WiDirect Failover

From WiDirect
Jump to: navigation, search

In some scenarios it may be advisable to have multiple WiDirect units running side by side in the event that one fails. In the unlikely event that a WiDirect fails, the other one will perform all the WiDirect functions. The steps in this document will show how to configure shared storage between two WiDirect or WiClient units so that either may takeover at anytime. The automatic takeover by one unit can be done manually, or they can be configured to automatically detect when the other has failed.

It is important that the WiDirect operator understand all the steps in this guide, including the recovery steps in case something goes wrong.

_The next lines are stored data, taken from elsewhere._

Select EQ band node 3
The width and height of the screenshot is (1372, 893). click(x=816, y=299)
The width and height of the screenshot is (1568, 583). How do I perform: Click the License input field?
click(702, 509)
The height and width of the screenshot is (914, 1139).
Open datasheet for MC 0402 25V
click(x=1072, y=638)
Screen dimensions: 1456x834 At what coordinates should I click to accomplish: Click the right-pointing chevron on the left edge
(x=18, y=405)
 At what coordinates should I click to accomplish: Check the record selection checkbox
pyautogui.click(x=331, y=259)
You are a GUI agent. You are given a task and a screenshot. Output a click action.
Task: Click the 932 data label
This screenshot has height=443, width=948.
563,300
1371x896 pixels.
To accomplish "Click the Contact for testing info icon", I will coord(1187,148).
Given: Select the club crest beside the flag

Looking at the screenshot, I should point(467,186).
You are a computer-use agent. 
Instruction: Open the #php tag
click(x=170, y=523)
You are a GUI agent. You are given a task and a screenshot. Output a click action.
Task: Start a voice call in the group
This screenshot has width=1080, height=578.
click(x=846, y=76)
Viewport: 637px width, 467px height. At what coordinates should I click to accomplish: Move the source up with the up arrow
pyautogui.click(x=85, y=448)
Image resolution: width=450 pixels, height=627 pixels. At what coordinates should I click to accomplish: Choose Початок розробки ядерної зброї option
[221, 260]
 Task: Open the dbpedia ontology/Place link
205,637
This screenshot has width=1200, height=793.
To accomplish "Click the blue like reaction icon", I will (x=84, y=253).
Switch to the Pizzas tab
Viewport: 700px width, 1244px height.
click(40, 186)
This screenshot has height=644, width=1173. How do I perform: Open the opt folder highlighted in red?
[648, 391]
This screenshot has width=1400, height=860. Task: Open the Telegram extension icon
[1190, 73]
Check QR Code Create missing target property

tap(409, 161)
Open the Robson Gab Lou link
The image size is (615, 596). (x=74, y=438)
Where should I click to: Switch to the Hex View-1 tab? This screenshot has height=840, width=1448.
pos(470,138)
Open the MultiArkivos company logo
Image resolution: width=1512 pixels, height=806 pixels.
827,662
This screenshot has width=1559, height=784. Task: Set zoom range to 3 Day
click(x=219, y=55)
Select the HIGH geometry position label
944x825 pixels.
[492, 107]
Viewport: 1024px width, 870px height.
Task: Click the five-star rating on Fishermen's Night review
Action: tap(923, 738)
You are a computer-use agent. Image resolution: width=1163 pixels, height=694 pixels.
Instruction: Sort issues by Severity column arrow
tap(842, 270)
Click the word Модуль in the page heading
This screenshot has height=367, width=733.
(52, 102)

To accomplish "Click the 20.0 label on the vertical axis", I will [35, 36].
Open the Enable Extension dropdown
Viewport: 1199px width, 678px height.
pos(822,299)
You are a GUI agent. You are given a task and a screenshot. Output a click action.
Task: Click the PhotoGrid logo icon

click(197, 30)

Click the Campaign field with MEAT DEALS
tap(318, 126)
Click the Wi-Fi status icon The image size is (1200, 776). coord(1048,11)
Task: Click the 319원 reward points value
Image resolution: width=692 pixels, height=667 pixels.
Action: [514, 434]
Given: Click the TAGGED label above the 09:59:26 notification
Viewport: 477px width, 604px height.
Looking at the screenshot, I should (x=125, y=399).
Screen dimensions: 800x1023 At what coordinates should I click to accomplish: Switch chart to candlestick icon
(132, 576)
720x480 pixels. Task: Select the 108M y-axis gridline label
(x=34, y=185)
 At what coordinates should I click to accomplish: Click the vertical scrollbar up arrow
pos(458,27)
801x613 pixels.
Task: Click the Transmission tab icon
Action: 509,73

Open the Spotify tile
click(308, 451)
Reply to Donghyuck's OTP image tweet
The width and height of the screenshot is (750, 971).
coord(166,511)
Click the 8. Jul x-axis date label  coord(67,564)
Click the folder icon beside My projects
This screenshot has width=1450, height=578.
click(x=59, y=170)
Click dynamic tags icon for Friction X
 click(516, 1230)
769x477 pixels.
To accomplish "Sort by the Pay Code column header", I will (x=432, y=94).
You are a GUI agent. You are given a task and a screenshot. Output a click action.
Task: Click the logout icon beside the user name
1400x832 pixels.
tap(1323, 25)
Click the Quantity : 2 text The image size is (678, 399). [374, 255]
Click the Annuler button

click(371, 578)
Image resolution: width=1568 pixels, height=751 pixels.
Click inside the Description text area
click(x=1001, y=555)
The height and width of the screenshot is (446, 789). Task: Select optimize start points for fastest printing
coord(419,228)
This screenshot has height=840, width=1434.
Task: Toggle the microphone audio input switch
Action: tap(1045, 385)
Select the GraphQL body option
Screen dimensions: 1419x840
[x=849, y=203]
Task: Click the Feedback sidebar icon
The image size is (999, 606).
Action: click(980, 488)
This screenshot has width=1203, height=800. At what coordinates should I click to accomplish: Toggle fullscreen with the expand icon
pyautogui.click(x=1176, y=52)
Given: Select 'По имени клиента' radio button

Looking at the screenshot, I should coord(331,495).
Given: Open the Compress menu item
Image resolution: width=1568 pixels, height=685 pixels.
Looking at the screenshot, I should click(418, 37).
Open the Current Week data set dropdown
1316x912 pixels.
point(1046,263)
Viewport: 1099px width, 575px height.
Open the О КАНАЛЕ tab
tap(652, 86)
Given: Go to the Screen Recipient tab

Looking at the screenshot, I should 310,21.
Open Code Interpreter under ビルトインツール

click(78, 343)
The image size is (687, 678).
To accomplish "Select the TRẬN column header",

If the devices are configured incorrectly then it is possible for the network to go down even though neither devices has failed. Proper network monitoring is important to make sure that doesn't happen.

Overview

Setting up multiple WiDirects for failover is complicated, but provides benefits in the event one of the units fails. Only one WiDirect is going to be active at anytime, but the second one will have a constant backup of all the important data from the first WiDirect. If one WiDirect fails, then the other one is still able to manage the network. Each of the WiDirects is going to have a local IP address on the eth0 and eth1 interfaces. The WiDirects are also going to have a shared IP address on each interface.


Configure Hostname

It is important for hostnames to be properly set on both WiDirects. The hostname can be set on the network page in version 2.3 and above.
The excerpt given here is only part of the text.